ENTRIES PROVIDED below:
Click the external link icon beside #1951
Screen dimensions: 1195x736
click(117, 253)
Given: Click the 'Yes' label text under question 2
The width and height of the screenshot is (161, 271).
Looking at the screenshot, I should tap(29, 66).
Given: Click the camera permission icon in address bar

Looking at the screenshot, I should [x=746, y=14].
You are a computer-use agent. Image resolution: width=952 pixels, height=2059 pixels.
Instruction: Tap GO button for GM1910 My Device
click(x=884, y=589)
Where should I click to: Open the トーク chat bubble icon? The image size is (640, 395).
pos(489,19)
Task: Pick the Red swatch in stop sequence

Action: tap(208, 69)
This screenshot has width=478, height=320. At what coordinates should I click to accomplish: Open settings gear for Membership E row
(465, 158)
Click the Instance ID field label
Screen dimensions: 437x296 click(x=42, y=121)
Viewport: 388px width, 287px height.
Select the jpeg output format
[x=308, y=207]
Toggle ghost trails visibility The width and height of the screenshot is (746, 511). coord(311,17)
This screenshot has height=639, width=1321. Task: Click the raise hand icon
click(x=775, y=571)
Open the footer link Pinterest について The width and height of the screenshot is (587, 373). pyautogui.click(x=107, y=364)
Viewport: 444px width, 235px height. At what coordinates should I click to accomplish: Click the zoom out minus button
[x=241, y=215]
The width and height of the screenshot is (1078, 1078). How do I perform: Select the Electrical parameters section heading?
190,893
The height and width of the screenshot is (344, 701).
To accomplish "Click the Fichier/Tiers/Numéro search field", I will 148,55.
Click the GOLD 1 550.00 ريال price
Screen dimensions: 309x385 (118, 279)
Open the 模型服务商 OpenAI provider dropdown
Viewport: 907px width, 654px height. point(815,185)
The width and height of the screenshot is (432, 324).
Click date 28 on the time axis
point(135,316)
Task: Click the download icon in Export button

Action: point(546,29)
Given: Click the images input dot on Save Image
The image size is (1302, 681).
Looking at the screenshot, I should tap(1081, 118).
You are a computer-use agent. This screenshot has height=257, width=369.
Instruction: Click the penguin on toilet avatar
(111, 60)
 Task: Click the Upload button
End of ENTRIES PROVIDED.
WORK REQUIRED: Sift the data above for lines with "computer", then copy each one.

FINISHED TASK:
You are a computer-use agent. Image resolution: width=952 pixels, height=2059 pixels.
You are a computer-use agent. This screenshot has height=257, width=369.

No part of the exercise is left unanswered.